Write out the full set of records below exactly.

> DATA EXTRACT:
* * * *

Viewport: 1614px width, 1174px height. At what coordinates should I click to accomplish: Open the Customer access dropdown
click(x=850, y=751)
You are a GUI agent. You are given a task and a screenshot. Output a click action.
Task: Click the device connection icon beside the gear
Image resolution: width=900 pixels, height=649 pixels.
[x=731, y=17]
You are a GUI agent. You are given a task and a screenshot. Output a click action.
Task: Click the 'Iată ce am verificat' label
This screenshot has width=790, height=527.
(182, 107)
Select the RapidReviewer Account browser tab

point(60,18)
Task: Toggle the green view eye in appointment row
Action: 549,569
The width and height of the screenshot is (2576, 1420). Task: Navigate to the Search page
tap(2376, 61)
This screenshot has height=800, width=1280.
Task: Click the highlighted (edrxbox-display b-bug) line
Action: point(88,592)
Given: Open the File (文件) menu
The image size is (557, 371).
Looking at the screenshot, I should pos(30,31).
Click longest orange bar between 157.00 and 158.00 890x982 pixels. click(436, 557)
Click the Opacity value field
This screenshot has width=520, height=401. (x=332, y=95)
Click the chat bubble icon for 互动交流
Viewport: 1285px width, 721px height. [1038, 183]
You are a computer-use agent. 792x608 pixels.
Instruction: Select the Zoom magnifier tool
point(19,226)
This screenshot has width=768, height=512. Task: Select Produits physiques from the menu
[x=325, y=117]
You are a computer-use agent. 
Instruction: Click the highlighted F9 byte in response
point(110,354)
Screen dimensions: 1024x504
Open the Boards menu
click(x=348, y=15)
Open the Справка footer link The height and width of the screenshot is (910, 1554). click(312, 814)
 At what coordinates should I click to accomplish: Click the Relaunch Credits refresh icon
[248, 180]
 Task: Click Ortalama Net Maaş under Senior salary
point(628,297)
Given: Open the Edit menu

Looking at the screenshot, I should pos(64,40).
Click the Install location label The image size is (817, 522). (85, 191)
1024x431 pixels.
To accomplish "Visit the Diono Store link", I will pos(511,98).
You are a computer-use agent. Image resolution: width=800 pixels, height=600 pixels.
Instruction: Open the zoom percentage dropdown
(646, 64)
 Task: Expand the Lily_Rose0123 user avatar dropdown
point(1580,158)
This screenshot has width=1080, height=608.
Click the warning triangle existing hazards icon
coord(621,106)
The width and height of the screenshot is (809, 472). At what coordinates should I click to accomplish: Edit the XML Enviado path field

* * * *

> EXPECTED OUTPUT:
Viewport: 1614px width, 1174px height. At what coordinates should I click to accomplish: Open the Customer access dropdown
click(x=850, y=751)
You are a GUI agent. You are given a task and a screenshot. Output a click action.
Task: Click the device connection icon beside the gear
Image resolution: width=900 pixels, height=649 pixels.
[x=731, y=17]
You are a GUI agent. You are given a task and a screenshot. Output a click action.
Task: Click the 'Iată ce am verificat' label
This screenshot has width=790, height=527.
(182, 107)
Select the RapidReviewer Account browser tab

point(60,18)
Task: Toggle the green view eye in appointment row
Action: 549,569
The width and height of the screenshot is (2576, 1420). Task: Navigate to the Search page
tap(2376, 61)
This screenshot has height=800, width=1280.
Task: Click the highlighted (edrxbox-display b-bug) line
Action: point(88,592)
Given: Open the File (文件) menu
The image size is (557, 371).
Looking at the screenshot, I should pos(30,31).
Click longest orange bar between 157.00 and 158.00 890x982 pixels. click(436, 557)
Click the Opacity value field
This screenshot has width=520, height=401. (x=332, y=95)
Click the chat bubble icon for 互动交流
Viewport: 1285px width, 721px height. [1038, 183]
You are a computer-use agent. 792x608 pixels.
Instruction: Select the Zoom magnifier tool
point(19,226)
This screenshot has width=768, height=512. Task: Select Produits physiques from the menu
[x=325, y=117]
You are a computer-use agent. 
Instruction: Click the highlighted F9 byte in response
point(110,354)
Screen dimensions: 1024x504
Open the Boards menu
click(x=348, y=15)
Open the Справка footer link The height and width of the screenshot is (910, 1554). click(312, 814)
 At what coordinates should I click to accomplish: Click the Relaunch Credits refresh icon
[248, 180]
 Task: Click Ortalama Net Maaş under Senior salary
point(628,297)
Given: Open the Edit menu

Looking at the screenshot, I should pos(64,40).
Click the Install location label The image size is (817, 522). (85, 191)
1024x431 pixels.
To accomplish "Visit the Diono Store link", I will pos(511,98).
You are a computer-use agent. Image resolution: width=800 pixels, height=600 pixels.
Instruction: Open the zoom percentage dropdown
(646, 64)
 Task: Expand the Lily_Rose0123 user avatar dropdown
point(1580,158)
This screenshot has width=1080, height=608.
Click the warning triangle existing hazards icon
coord(621,106)
The width and height of the screenshot is (809, 472). At what coordinates should I click to accomplish: Edit the XML Enviado path field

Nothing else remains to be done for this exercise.